▶ _What needs to be done_: Using the listing below, give again exactly the lines from the line with "Click the easycloud WMS logo" to the line with "Given: Select the active Overlays panel icon", inclusive, without the pictures.

▶ _Dataset records_:

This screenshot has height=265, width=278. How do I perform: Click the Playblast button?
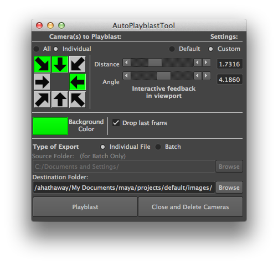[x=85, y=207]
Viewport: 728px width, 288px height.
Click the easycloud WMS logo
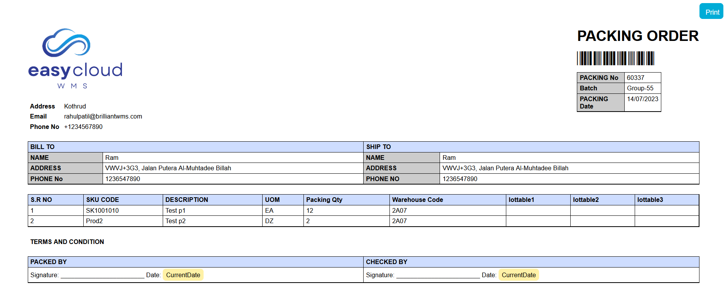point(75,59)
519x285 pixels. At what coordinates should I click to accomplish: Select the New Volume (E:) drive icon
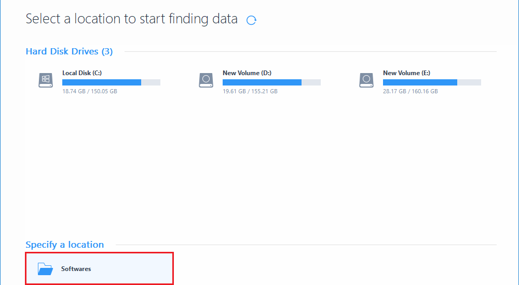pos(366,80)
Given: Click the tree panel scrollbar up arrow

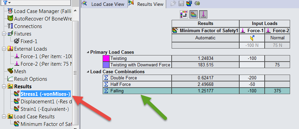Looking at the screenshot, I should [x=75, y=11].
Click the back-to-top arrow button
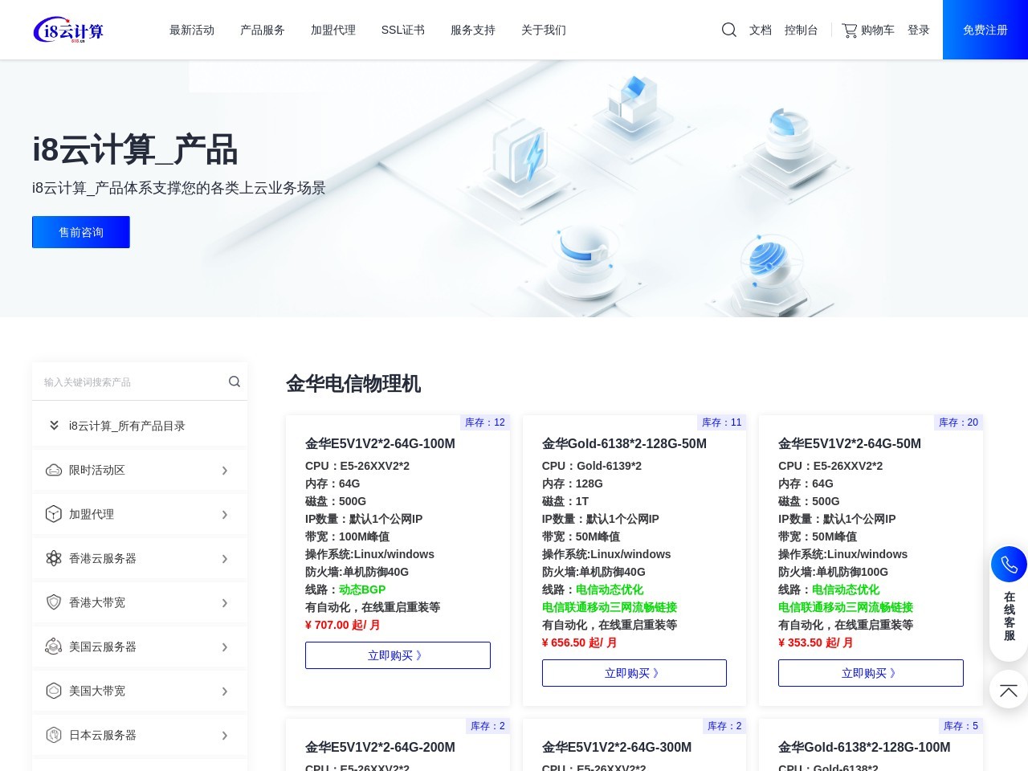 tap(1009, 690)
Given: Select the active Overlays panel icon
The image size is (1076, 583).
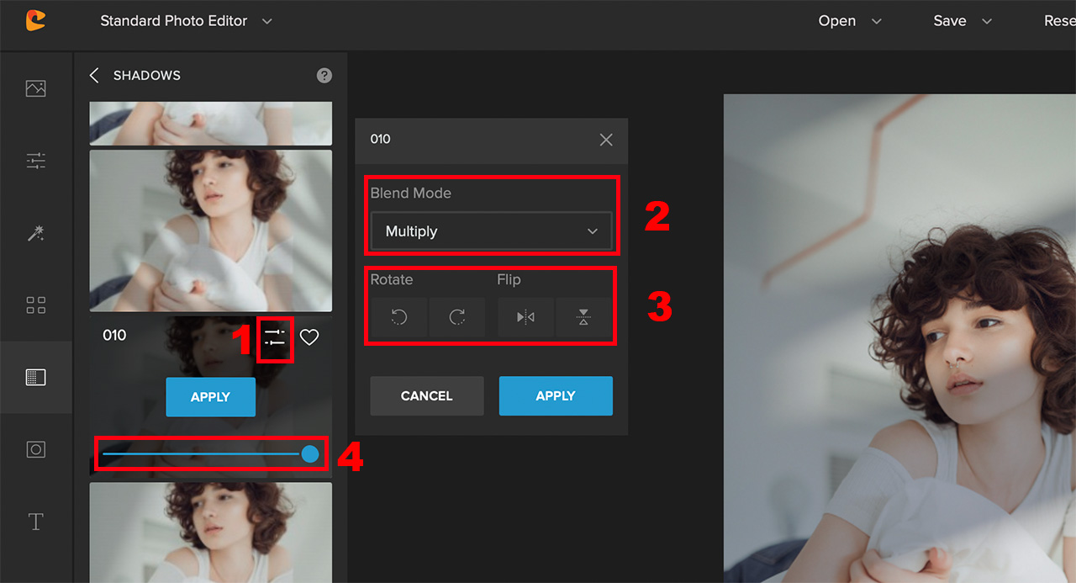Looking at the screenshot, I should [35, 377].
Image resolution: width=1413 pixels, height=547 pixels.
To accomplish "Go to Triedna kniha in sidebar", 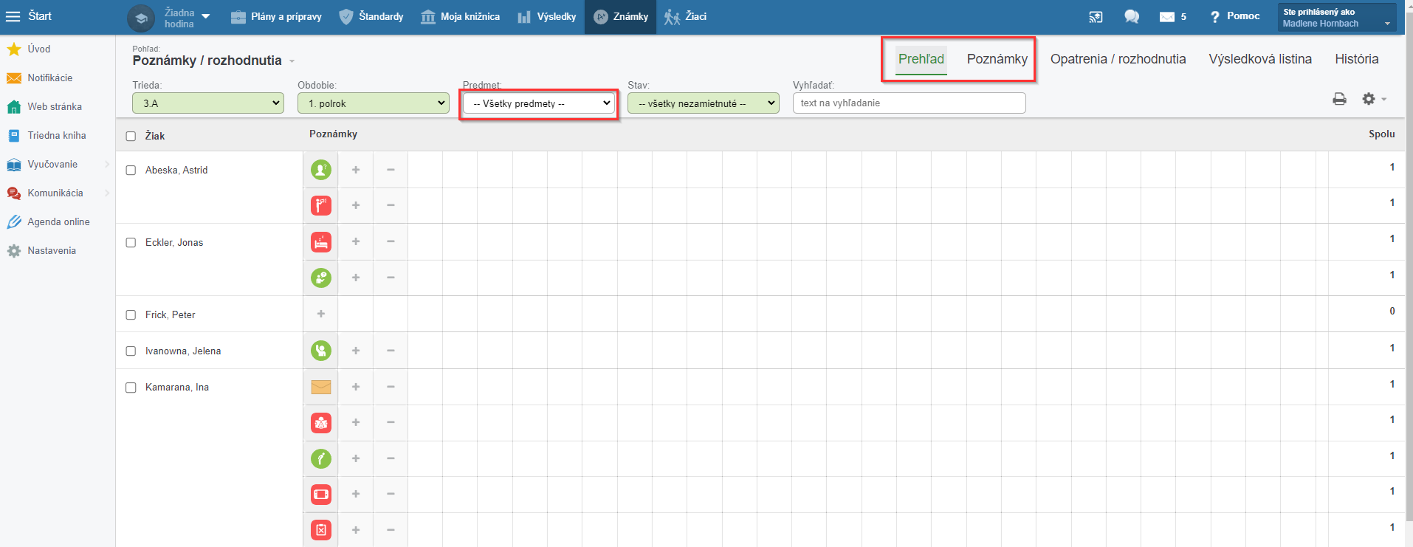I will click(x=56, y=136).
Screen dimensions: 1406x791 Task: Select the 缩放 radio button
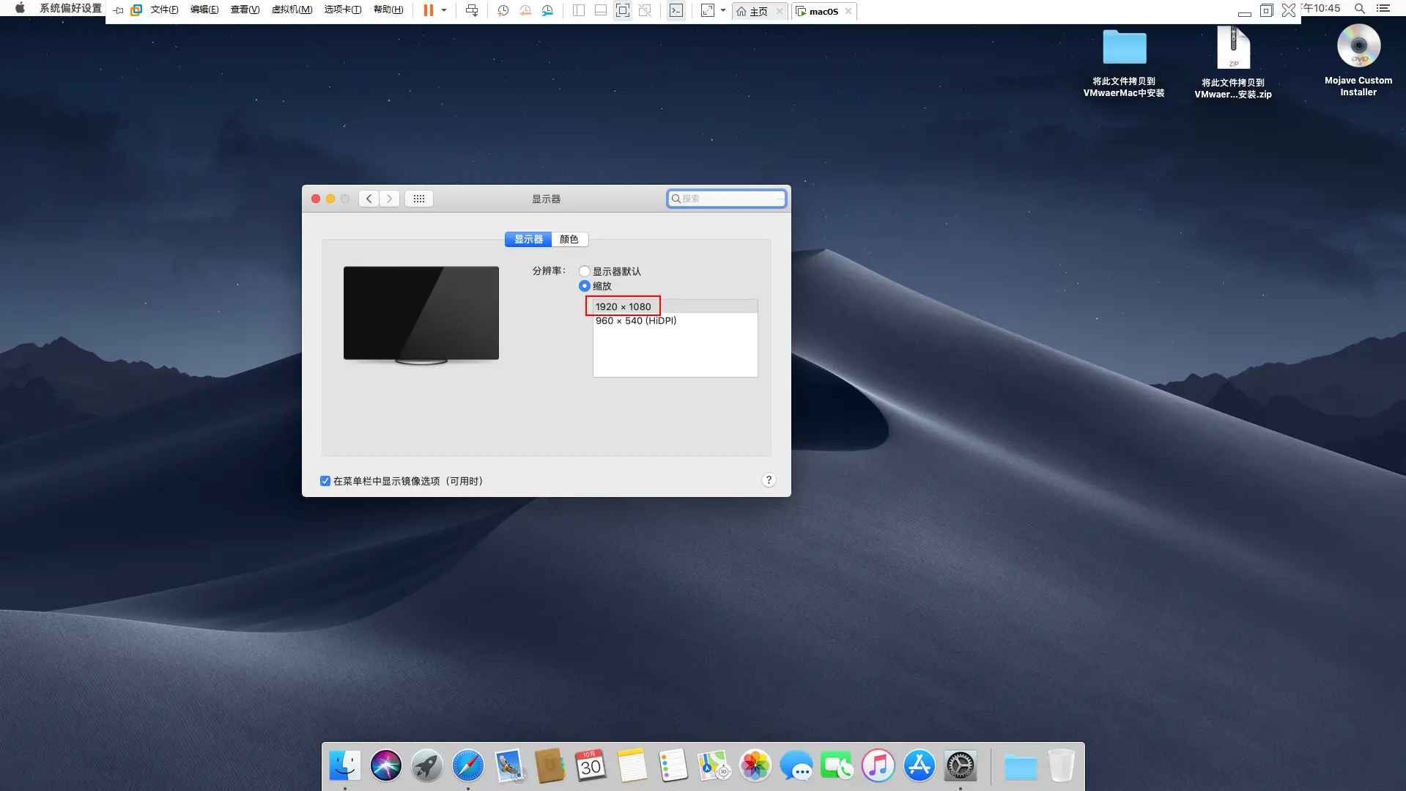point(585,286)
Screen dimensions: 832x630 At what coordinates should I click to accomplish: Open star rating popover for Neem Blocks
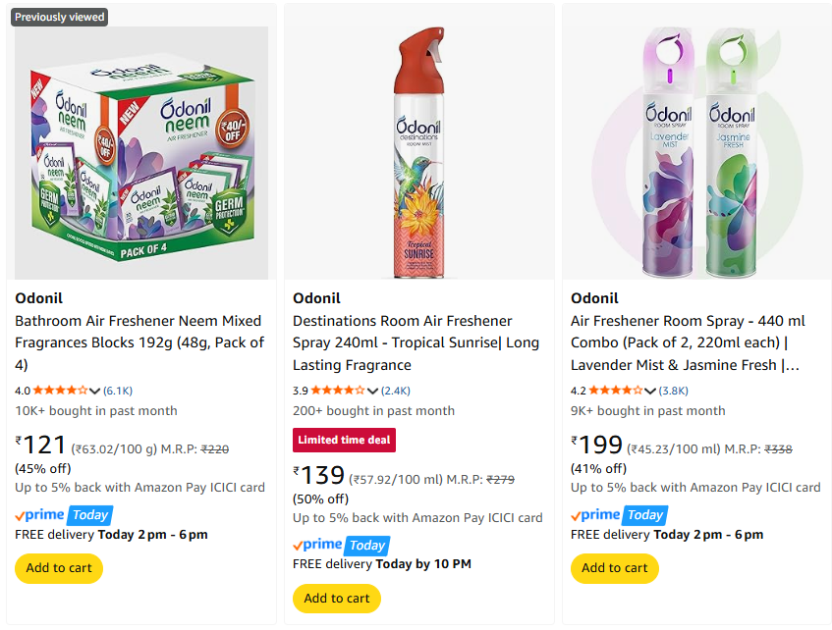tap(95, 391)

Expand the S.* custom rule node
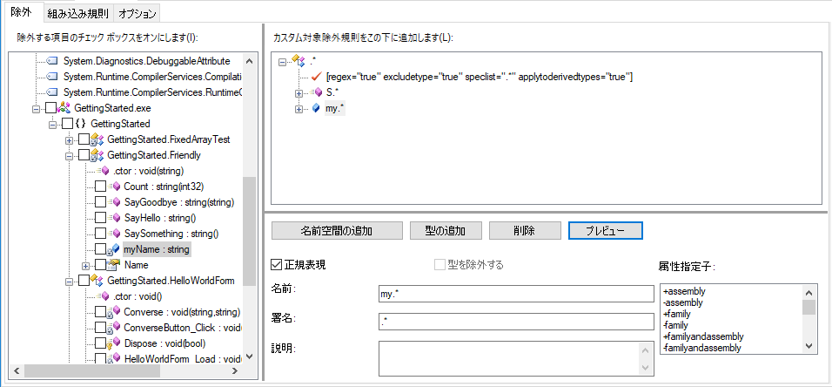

▶ _Solution to this task_:
Click the easycloud WMS logo
point(75,59)
519x285 pixels. At what coordinates should I click to accomplish: Select the New Volume (E:) drive icon
pos(366,80)
Given: Click the tree panel scrollbar up arrow

Looking at the screenshot, I should [x=75, y=11].
Click the back-to-top arrow button
 tap(1009, 690)
Given: Select the active Overlays panel icon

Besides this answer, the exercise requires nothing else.